United States Court of Appeals, Fifth Circuit

March 26, 2019

ANA CHRISTINE SHELTON, in her capacity as both the Natural Tutrix of the minor children S.A. and T.A. and the Independent Administratrix of the Succession of Nelson Arce, deceased, Plaintiff - Appellant
v.
LOUISIANA STATE; LOUISIANA DEPARTMENT OF PUBLIC SAFETY AND CORRECTIONS; JOSEPH LOPINTO, in his official capacity as the Sheriff of Jefferson Parish, Defendants - Appellees

          Appeal from the United States District Court for the Eastern District of Louisiana

          Before HIGGINBOTHAM, SMITH, and HIGGINSON, Circuit Judges.

          STEPHEN A. HIGGINSON, CIRCUIT JUDGE:

         Ana Christine Shelton appeals the denial of attorneys' fees in her suit under the Americans with Disabilities Act. The district court held that Shelton is not entitled to fees because she recovered only nominal damages. We vacate the fee order and remand for the district court to reconsider whether special circumstances justify the denial of attorneys' fees in this case.

         I.

         This suit was originally brought by Nelson Arce, a deaf man on probation in Louisiana. According to the complaint, Arce had limited proficiency in written English and communicated primarily in American Sign Language (ASL). Arce's probation officer allegedly refused to provide a qualified ASL interpreter during their meetings and failed to explain the terms of probation in ASL. Arce alleged that he unintentionally violated his probation because he did not understand his probation conditions. As a result of this probation violation, Arce was sentenced to 90 days imprisonment in the Jefferson Parish Correctional Center (JPCC). The JPCC allegedly failed to accommodate Arce's disability in multiple respects, including failing to interpret into ASL the Inmate Handbook detailing the jail's rules and regulations. After Arce was released, his probation officer again refused to provide a certified ASL interpreter during probation meetings.

         Arce sued the State of Louisiana and Jefferson Parish Sheriff Joseph Lopinto under the Americans with Disabilities Act (ADA) and the Rehabilitation Act, alleging that he suffered discrimination while on probation and while incarcerated at the Jefferson Parish jail because the defendants failed to provide auxiliary aids necessary to ensure effective communication.[1]Arce requested compensatory damages as well as declaratory and injunctive relief. In October 2016, Arce moved for a preliminary injunction against the State of Louisiana requiring that it provide a certified ASL interpreter during his probation meetings. The parties then reached an agreement that the Louisiana Department of Public Safety and Corrections would provide Arce with an ASL interpreter during all future meetings with his probation officer. Accordingly, the district court dismissed the motion for a preliminary injunction as moot.
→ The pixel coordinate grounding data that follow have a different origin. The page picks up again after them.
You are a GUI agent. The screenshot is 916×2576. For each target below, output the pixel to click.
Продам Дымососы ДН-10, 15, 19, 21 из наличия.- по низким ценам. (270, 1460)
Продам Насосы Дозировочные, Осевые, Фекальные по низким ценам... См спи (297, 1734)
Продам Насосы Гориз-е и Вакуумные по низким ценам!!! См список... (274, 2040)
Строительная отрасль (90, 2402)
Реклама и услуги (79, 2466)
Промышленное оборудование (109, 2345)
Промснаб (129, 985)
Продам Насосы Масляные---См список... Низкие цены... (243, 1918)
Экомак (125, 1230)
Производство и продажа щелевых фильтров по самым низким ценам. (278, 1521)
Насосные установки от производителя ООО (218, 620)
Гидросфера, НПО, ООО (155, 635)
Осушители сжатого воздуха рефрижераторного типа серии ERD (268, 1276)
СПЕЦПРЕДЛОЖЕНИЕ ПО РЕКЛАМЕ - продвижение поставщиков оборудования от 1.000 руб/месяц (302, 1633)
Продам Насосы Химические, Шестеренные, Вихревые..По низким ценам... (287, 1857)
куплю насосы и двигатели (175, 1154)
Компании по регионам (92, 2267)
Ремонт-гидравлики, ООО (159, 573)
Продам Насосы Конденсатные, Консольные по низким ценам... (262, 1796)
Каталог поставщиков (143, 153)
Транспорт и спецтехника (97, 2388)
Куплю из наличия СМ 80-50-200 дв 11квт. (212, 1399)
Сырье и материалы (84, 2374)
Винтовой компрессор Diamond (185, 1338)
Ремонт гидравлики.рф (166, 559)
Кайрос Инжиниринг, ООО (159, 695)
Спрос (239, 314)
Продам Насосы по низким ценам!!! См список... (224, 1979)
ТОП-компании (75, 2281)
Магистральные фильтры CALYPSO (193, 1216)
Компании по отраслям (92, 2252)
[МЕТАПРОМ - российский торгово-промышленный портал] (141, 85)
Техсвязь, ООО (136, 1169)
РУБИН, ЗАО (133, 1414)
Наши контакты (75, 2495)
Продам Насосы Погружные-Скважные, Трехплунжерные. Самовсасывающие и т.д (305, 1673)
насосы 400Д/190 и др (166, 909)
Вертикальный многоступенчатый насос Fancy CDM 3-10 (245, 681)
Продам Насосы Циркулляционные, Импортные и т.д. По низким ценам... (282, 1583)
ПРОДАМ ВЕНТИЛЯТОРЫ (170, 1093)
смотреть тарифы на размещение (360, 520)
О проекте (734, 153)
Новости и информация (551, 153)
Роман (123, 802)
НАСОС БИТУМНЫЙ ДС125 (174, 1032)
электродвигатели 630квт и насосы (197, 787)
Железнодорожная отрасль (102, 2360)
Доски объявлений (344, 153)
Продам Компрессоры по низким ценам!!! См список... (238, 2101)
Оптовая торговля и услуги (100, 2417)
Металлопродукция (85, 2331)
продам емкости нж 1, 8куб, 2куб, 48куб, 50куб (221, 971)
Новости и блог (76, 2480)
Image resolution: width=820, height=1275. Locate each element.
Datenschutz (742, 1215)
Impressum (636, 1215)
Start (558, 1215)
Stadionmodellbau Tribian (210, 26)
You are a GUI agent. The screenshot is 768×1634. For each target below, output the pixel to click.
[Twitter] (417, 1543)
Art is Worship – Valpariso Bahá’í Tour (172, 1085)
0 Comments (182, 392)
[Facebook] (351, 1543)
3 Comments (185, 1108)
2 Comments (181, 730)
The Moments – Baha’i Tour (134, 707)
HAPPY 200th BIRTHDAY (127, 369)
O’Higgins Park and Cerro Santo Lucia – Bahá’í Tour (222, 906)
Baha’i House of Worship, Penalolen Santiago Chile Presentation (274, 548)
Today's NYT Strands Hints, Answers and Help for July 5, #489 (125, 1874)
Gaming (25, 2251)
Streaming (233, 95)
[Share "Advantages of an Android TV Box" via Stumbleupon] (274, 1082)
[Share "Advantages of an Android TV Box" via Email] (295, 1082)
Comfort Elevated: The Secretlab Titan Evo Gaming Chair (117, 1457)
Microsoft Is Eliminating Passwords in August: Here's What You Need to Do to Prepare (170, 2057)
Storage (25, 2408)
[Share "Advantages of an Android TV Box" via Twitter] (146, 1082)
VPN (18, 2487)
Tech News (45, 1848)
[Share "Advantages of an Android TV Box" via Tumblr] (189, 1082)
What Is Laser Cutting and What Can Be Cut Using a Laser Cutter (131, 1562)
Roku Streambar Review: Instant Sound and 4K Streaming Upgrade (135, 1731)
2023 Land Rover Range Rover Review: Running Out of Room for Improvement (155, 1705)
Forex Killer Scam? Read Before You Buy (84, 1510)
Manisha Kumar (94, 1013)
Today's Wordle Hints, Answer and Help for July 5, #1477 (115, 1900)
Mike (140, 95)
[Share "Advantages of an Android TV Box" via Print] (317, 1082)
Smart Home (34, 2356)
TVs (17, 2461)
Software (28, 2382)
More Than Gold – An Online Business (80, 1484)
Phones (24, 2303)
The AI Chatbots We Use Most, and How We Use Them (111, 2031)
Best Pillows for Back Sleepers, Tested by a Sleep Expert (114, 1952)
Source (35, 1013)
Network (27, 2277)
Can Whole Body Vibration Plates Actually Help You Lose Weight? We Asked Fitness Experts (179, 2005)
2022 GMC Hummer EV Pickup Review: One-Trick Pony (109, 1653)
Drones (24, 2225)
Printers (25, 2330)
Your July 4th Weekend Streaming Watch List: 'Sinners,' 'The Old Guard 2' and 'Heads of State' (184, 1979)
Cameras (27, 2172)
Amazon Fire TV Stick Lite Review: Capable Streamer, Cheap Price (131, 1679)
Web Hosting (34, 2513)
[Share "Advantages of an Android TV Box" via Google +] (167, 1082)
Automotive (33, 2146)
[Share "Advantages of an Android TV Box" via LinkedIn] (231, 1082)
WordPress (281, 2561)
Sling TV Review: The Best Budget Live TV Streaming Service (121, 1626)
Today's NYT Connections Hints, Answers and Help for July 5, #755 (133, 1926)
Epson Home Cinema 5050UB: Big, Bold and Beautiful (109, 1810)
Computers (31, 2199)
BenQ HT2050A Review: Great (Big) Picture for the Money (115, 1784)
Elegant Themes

         Arce passed away on May 9, 2017. Shelton-the administrator of Arce's estate and the mother of his children-was substituted as plaintiff. In light of Arce's death, the district court dismissed the claims for injunctive relief for lack of standing. Settlement negotiations were unsuccessful, and the parties proceeded to a jury trial. The jury found that both the State of Louisiana and Sheriff Lopinto discriminated against Arce in violation of the ADA, and that the discrimination was intentional. But the jury also found that Shelton did not prove that the discrimination caused injury to Arce. As a result, Shelton received no compensatory damages. The district court entered judgment in favor of Shelton and against Louisiana and Sheriff Lopinto, and awarded $1 in nominal damages as to each defendant.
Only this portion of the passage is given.